For the entries below, report every line that includes the word "green".

————————

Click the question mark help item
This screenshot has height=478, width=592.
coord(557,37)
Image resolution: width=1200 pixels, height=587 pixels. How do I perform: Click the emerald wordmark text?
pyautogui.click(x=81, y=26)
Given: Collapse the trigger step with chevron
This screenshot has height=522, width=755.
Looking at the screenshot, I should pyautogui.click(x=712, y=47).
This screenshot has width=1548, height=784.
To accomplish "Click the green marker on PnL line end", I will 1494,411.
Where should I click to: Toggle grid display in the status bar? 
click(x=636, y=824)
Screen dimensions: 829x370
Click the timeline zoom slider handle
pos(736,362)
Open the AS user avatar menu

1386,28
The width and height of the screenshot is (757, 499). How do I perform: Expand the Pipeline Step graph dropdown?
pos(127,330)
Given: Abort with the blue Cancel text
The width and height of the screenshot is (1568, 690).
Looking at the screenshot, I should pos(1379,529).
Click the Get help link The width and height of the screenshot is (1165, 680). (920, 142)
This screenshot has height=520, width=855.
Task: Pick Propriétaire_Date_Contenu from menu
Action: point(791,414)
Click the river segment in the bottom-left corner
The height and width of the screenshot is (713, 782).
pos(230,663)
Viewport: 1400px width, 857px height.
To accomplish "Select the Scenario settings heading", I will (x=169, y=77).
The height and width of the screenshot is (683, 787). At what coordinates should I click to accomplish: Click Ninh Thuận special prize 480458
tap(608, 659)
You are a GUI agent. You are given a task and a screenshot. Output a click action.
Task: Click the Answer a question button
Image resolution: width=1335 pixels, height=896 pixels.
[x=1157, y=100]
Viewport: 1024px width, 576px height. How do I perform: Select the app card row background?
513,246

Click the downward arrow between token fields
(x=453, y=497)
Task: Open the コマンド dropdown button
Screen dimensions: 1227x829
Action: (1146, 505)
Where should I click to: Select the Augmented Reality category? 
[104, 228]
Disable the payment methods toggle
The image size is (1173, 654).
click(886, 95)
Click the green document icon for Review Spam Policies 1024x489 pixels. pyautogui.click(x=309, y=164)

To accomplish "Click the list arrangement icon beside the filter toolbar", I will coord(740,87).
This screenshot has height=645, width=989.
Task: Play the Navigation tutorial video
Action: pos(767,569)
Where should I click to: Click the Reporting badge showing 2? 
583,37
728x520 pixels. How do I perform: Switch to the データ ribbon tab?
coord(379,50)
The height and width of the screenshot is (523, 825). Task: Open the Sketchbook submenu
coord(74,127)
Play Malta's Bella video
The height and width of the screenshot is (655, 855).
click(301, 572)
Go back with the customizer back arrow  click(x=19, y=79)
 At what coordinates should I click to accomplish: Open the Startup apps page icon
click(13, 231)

————————

== Answer area ==
To accomplish "Click the green marker on PnL line end", I will 1494,411.
Click the green document icon for Review Spam Policies 1024x489 pixels. pyautogui.click(x=309, y=164)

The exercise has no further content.